目録システムコーディングマニュアル(案)

このマニュアルは、CAT2020に対応したコーディングマニュアルの案である。現行の業務に、このマニュアルを適用してはならない。


[目次]
[前ページ]4.0.2 書誌構造
[次ページ]4.0.4 複製・原本代替資料

4.0.3 出版物理単位

総合目録データベース上での書誌データの単位(書誌作成単位)は、出版物理単位とする。

 

4.0.3A 〔VOLグループの繰り返しの禁止〕

 出版物理単位での書誌作成を原則とするため、VOL グループの繰り返しの記述を禁止する。

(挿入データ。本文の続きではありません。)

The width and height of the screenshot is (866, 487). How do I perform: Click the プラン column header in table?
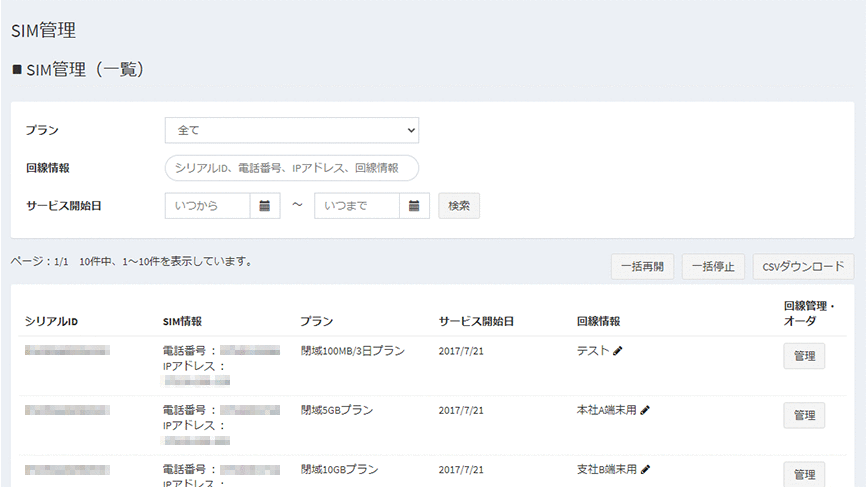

4.0.3B 〔VOLグループの繰り返しの禁止の例外〕

 VOL グループの繰り返しの禁止について、一部の例外を認める。
 VOL グループを繰り返して表現してもよいとする資料は、以下のとおりである。

1) 和古書、漢籍、西洋古典籍等、記述対象の資料毎に所蔵館が書誌データを作成し、その書誌データが他館で活用されることを前提としない資料。
和古書は江戸時代まで(1868年以前)、漢籍は辛亥革命まで(1912年以前)、西洋古典籍はおおむね1830年までに書写・刊行された資料とする。
2) 多巻物であっても情報源が先頭の巻など1か所にしかないマイクロ形態資料。

4.0.3C 《注意事項》

C1

 本項の規定は、「目録情報の基準 第5版」適用以前に作成されたVOLグループの繰り返しの記述を持つ書誌データに遡及的に適用しない。
 そのため、当該データに対して遡っての修正は行わない。

C2

「目録情報の基準 第5版」適用以前に作成された書誌データが複数のVOLグループを持つ場合、各VOLグループに所蔵を登録することができる。
また複数のVOLグループのある既存の書誌データとは別に、当該資料の出版物理単位の書誌データを新規に作成し、所蔵登録することもできる。

C3

既にVOL グループの繰り返しのある既存書誌データと同一の資料群と判断できる新たな出版物理単位を受け入れた場合でも、新たに書誌データを作成する。当該書誌データにVOL グループを追加してはならない。

C4

VOL グループの繰り返しの禁止は、装丁等のISBN の説明語句や付属資料をVOL フィールドに記録する場合にも適用される。